This case was originally assigned to Judge Adelman, who, on August 14, 2009, granted plaintiff's motion to proceed in forma pauperis ("IFP"). Because plaintiff filed this action after his release from GBCI, Judge Adelman did not analyze his IFP motion pursuant to the Prison Litigation Reform Act ("PLRA"). However, this case was transferred to this branch of the court on November 25, 2009. This court, upon a review of the record before it, finds that the PLRA does govern the filing of this action.

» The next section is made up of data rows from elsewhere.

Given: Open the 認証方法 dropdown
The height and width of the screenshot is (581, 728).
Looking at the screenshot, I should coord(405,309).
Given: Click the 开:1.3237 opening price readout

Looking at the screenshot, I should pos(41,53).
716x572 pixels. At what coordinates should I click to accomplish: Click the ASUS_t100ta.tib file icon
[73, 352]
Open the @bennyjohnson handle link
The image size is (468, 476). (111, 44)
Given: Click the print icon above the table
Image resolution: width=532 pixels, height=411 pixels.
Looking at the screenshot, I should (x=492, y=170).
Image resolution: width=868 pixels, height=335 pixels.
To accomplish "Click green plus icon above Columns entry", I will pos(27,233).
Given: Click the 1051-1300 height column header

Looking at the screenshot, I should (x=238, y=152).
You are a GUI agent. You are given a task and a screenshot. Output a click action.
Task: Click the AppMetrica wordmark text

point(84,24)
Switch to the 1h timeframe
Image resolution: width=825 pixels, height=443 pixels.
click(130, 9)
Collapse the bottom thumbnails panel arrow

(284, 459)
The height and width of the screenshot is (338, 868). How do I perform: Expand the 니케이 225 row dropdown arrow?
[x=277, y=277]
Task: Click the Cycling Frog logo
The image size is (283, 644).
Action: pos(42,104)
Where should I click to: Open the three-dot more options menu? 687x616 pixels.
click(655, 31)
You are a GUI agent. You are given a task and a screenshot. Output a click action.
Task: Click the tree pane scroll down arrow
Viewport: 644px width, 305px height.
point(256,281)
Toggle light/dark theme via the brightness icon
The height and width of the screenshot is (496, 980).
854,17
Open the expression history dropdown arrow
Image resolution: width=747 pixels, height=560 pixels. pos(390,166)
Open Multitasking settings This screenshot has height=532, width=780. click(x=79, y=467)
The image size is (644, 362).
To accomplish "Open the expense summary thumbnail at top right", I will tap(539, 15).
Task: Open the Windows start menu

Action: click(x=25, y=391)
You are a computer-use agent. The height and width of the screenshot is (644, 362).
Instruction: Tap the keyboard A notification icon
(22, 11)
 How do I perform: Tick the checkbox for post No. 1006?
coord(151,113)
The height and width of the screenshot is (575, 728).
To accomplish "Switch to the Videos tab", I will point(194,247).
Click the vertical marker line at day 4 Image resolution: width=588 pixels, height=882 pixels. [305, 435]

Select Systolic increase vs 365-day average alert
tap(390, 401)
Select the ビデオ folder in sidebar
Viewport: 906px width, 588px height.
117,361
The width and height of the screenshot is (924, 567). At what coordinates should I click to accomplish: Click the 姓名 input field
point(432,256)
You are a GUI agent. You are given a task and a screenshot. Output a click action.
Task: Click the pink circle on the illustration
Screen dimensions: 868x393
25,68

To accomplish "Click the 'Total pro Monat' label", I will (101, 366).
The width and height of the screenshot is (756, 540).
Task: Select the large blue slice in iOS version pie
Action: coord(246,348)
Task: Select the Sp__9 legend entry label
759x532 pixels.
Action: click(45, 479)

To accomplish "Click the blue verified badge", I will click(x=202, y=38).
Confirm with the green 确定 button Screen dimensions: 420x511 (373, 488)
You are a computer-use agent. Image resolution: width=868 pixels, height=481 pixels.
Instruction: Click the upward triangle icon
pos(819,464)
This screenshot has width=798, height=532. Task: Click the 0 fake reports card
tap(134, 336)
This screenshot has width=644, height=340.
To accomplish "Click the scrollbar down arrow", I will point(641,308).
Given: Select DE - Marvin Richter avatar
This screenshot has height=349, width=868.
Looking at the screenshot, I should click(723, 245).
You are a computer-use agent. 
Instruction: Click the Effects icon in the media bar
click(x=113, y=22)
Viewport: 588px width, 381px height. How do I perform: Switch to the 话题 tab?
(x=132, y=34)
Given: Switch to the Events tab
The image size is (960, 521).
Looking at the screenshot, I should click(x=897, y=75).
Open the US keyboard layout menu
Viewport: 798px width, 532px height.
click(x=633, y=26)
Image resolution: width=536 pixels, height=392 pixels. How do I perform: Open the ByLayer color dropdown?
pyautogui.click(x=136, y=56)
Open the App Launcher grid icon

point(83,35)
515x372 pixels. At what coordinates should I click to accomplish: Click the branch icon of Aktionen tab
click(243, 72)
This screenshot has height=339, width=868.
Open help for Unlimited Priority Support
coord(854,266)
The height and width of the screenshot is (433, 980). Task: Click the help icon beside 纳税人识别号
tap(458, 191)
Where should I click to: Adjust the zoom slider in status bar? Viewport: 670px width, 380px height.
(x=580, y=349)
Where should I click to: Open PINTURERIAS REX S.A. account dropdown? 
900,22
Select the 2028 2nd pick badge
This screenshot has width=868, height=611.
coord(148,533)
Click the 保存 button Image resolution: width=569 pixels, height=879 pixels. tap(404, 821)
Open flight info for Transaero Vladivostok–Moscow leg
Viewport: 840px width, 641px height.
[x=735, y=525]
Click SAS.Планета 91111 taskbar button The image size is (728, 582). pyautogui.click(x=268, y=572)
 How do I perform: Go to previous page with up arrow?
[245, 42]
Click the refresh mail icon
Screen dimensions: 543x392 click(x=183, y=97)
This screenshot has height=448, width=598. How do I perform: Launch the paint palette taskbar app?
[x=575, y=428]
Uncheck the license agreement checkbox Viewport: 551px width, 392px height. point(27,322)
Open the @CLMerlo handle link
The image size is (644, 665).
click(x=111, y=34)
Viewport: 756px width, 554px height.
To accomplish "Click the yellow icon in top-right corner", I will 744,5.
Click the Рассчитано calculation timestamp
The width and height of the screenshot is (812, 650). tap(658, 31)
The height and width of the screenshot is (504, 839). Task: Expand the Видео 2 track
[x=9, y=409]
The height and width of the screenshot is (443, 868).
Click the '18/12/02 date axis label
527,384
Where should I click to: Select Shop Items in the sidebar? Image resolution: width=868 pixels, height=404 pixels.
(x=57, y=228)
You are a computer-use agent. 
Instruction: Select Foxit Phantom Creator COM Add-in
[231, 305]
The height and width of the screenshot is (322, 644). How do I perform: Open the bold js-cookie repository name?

Unlike other IFP litigants, a prisoner litigant, pursuant to the PLRA, must pay the full amount of the filing fees for his civil action. See 28 U.S.C. § 1915(b). A prisoner litigant must also submit a certified copy of his trust account statement for the six-month period immediately preceding the filing of the complaint. 28 U.S.C. § 1915(a)(2). The court will then assess and collect an initial partial filing fee from the prisoner. The initial filing fee is 20 percent of either the average monthly deposits to the prisoner's trust account, or the average monthly balance for that account for the six-month period prior to the filing of the complaint, whichever is greater. See 28 U.S.C. § 1915(b)(1). For the purposes of the PLRA, "the term `prisoner' means any person incarcerated or detained in any facility who is accused of, convicted of, sentenced for or adjudicated delinquent for, violations of criminal law or the terms and conditions of parole, probation, pretrial release, or diversionary program." 28 U.S.C. 1915(h). Thus, to determine whether an IFP applicant is a "prisoner" within the meaning of the PLRA, the court must answer two questions: "(1) whether [the plaintiff] [was, at the time of filing,] `incarcerated or detained in any facility' and (2) if so, whether it [was] as a result of his criminal conviction." Jackson v. Johnson, 475 F.3d 261, 265 (5th Cir. 2007).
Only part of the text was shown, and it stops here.